**Problem to work on**: Repeat word for word the lines starting at the one with "Expand the How to use Craft folder" and ending at the final line of the material, both ends included; omit pictures.

**Information given**:
[Start of section]

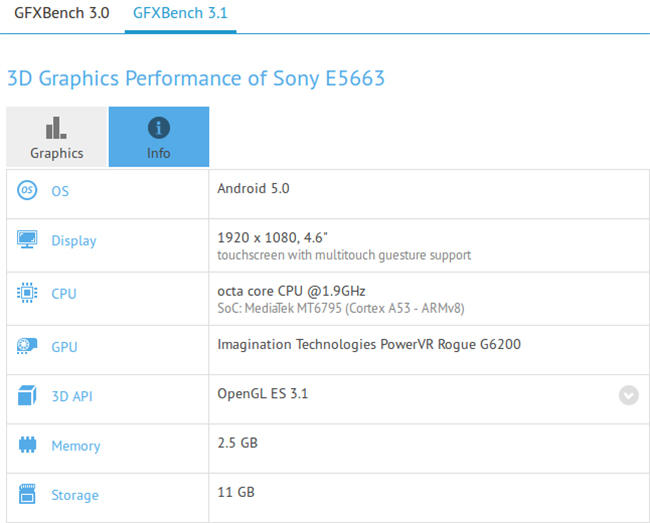
Task: Click the 3D API label
Action: pos(72,397)
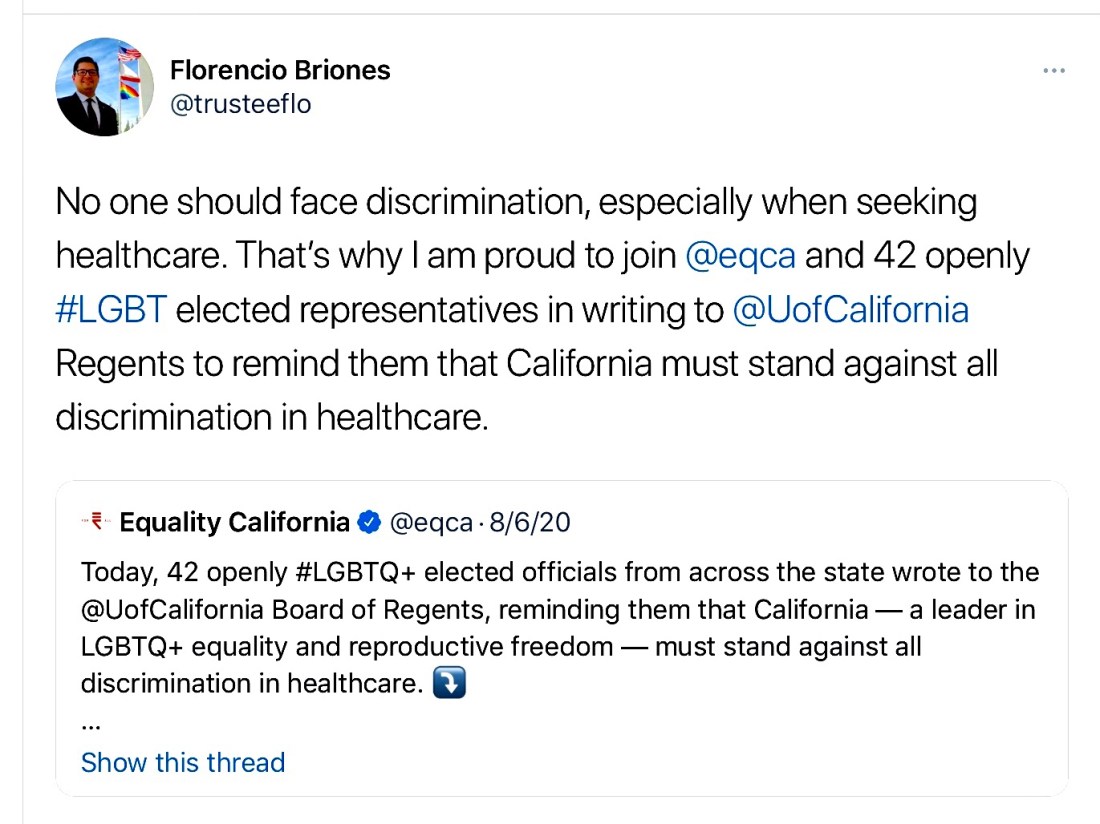Click the blue verified badge icon
This screenshot has width=1100, height=824.
(369, 522)
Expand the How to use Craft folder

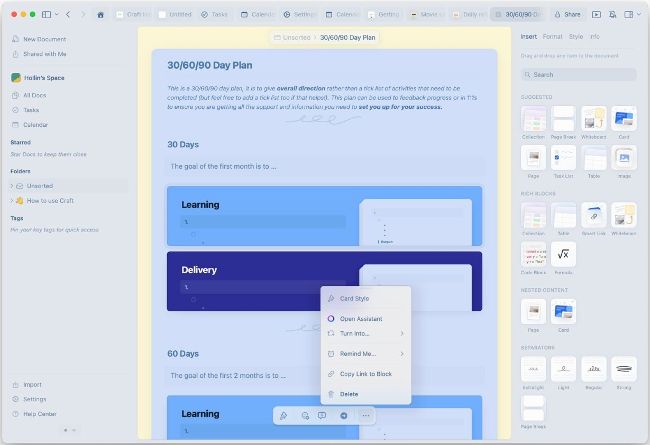pyautogui.click(x=12, y=201)
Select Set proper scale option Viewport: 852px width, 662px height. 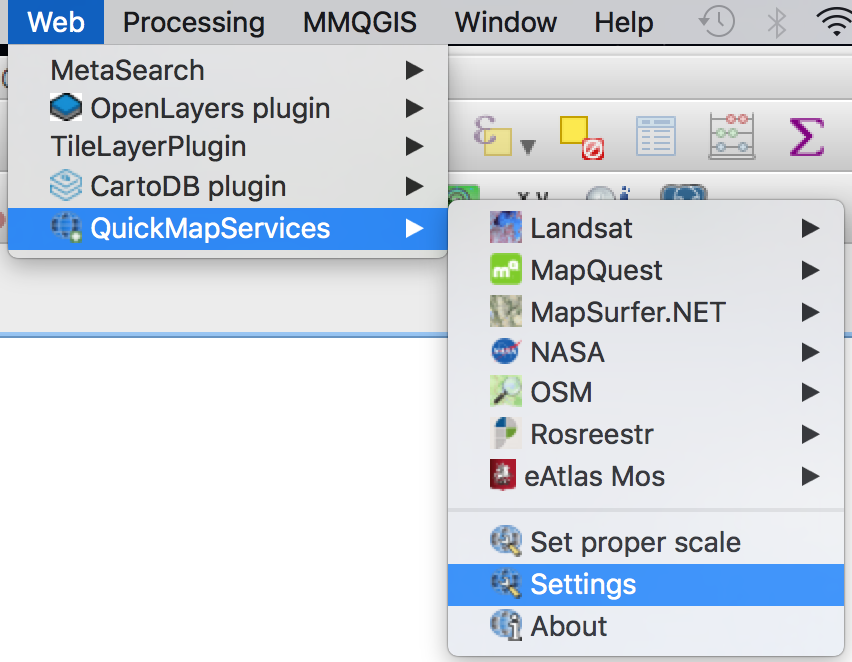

[End of section]

**Answer space**:
Expand the How to use Craft folder

pyautogui.click(x=12, y=201)
Select Set proper scale option Viewport: 852px width, 662px height. 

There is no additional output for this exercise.